The hostile environment constructed as a result of years of vilification of migrant workers and asylum seeker by the press, demonised by politicians eager to pick up some cheap votes for the social and economic sins in our society are forced to work in the midst of this crisis. This is because many have no recourse to public funds or because they are at the mercy of unscrupulous employers who know that because of some arbitrary change in immigration rules they are now undocumented.
In response to the situation Public Health England have announced an Inquiry into why increasing numbers of victims of the coronavirus pandemic are from BAME backgrounds. NHS England has written to all hospital trust chief executives, GP practices, and providers of community health services, saying that they should treat staff from black, Asian, and ethnic minority backgrounds as being at a higher risk and have asked health care trust to "make appropriate arrangements accordingly".

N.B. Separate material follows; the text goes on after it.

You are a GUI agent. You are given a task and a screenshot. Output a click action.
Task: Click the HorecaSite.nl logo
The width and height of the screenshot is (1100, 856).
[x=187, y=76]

This is all very well, but we have had countless inquiries with many recommendations that if implemented would have improved the situation. That is not to say that, the situation should not be assessed, or action taken, it is desperately needed. But whatever is done needs to address the wider social, economic and political factors that have left BME communities so vulnerable during this pandemic. If these factors are not addressed, then what becomes common currency is the idea BME people are at higher risk of coronavirus because they are BME. The institutional and structural racism that has placed BME workers in this vulnerable position will be ignored, racial discrimination will increase and BME workers will continue to die, because of a continued refusal to accept the consequences of racism in our society and a refusal to act to eradicate it.